Bitcoin Mining Tests On 16 NVIDIA and AMD GPUs
Vigile writes "For users that have known about the process of bitcoin mining the obvious tool for the job has been the GPU. Miners have been buying up graphics cards during sales across the web but which GPUs offer the most dollar efficient, power efficient and quickest payoff for the bitcoin currency? A series of tests over at PC Perspective goes through 16 different GPU configurations including older high-end cards through modern low-cost options and even a $1700+ collection with multiple dual-GPU cards installed. The article gives details on how the mining programs work, why GPUs are faster than CPUs inherently and why AMD seems to be so much faster than NVIDIA."
Given that the difficulty increases exponentially you're not going to be making their calculated B$/day for the whole year, so while the quickest to pay of is 70 days if the difficulty increases at the usual rate, you'd probably want to add on another month or two.
For the ones taking nearly half a year to pay off at the current rate, you'll probably spend closer to a year before you'll even break even.
Your hair look like poop, Bob! - Wanker.
So now it induces nerds to stock op on GPU hardware? I get it! BitCoin is not currency at all, is just a new game genre: MMOM (pronounced like "mom"), Massively Multiplayer Online Money. The hottest MMOM in town. Spread the word.
Interestingly bitcoin is working despite all the arguments for or against it. The only valid question with regard to the viability of bitcoin as a currency today, is "Is it a currency today?" and the answer is without question YES.
Aside from the uses, for which there are now many (I have personally paid for survives, from freelancers around the world with bitcoin), approximately 7200 new bitcoins are introduced into the supply every day, and yet the value of the bitcoins has be rising over the past months. Even lately with the price off it's highs the constant influx of new bitcoins is not causing the bitcoin to lose significant value.
Fairness of early adopters doesn't enter into it. Early adopters helped to lay the foundation of the security which backs bitcoins, and were compensated for that service.

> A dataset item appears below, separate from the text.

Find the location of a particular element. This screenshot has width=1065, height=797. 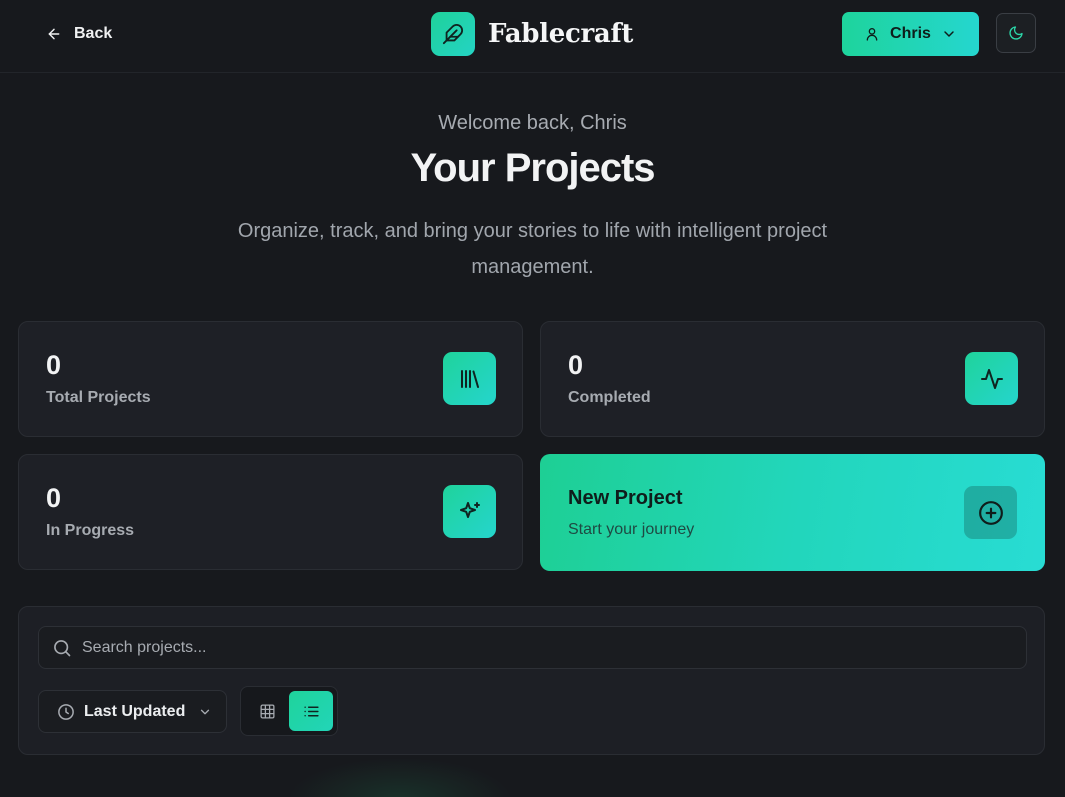

theme-toggle-button is located at coordinates (1016, 33).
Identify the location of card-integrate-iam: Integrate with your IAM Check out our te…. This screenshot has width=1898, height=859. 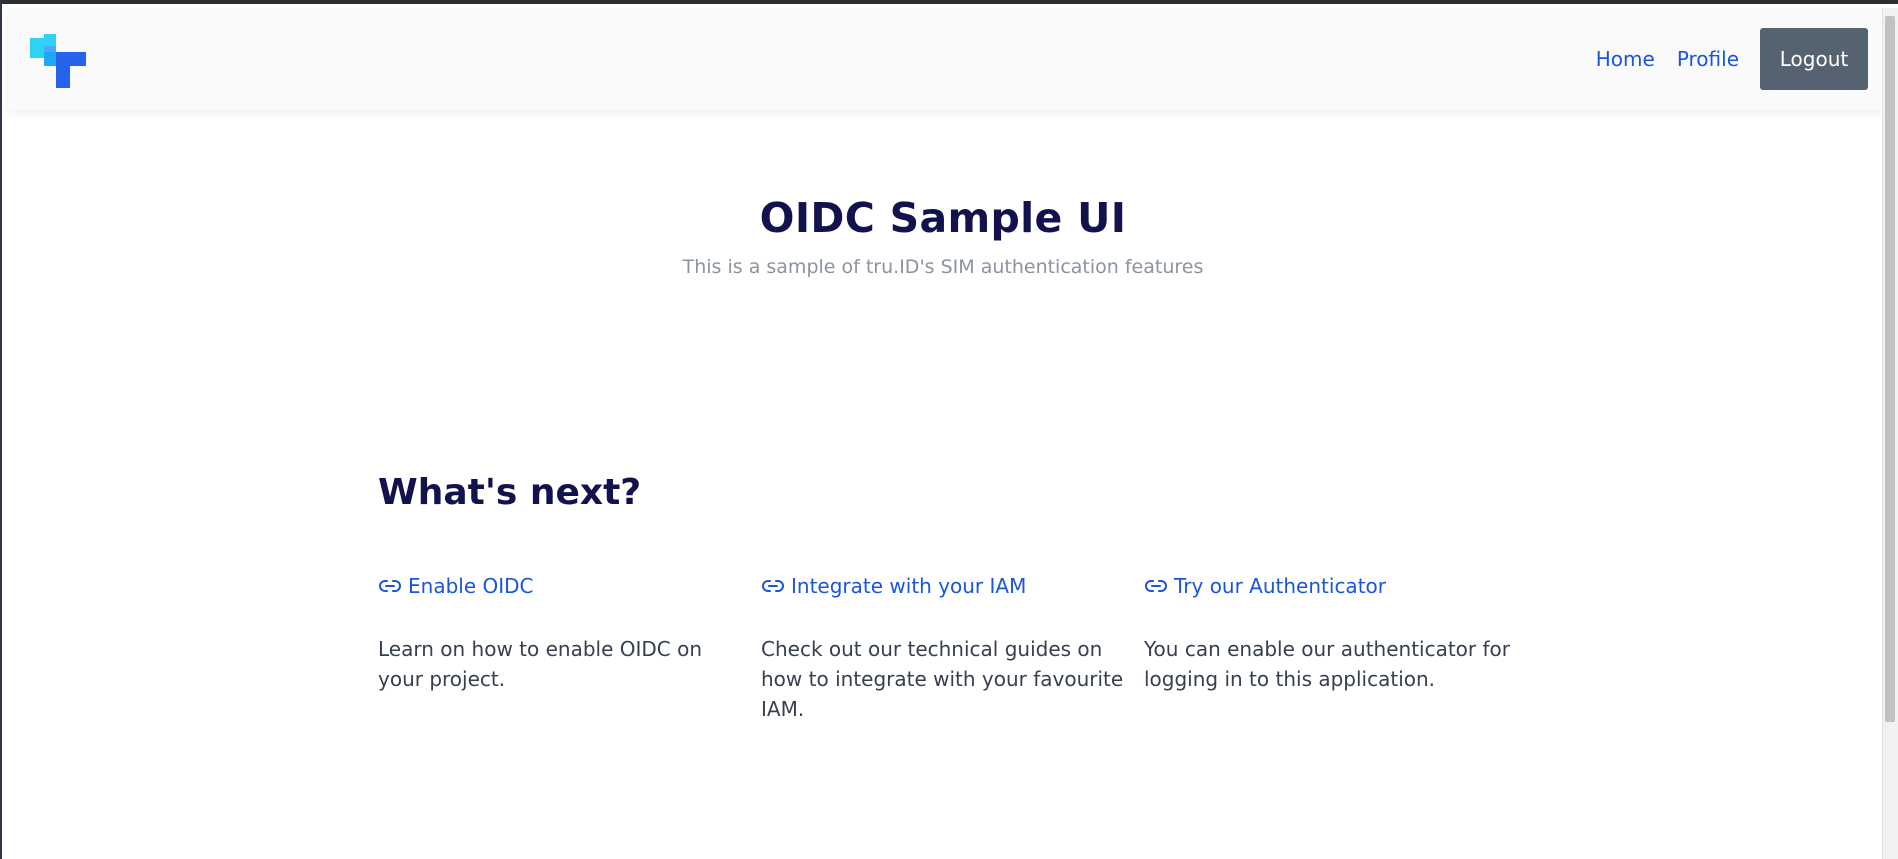
(952, 649).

You can participate and be compensated for that service too.
I would love to have been an Apple stock, gold or even U.S. dollar early adopter. But just because I wasn't doesn't me I should adopt now.

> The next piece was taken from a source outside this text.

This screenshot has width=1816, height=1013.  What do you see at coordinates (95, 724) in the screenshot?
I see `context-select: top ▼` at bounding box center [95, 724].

If you don't like the idea of it as a currency, or a commodity, then just think of it as a software tool that allows you to move money electronically without friction (unlike any other monetary device in the world), and therein you will find it's value.
Yes, the stock market, or rather capitalism is pyramid based gambling too. It's just less so than Bitcon, due to multiple reasons:
The majority of companies having actual assets.
The majority of companies paying out dividends.
Companies you invest in differ - some are unique.
Bitcoin is like a stock market with a single stock, for a company with no assets, and paying no dividends. Would you rush to pour your money into that?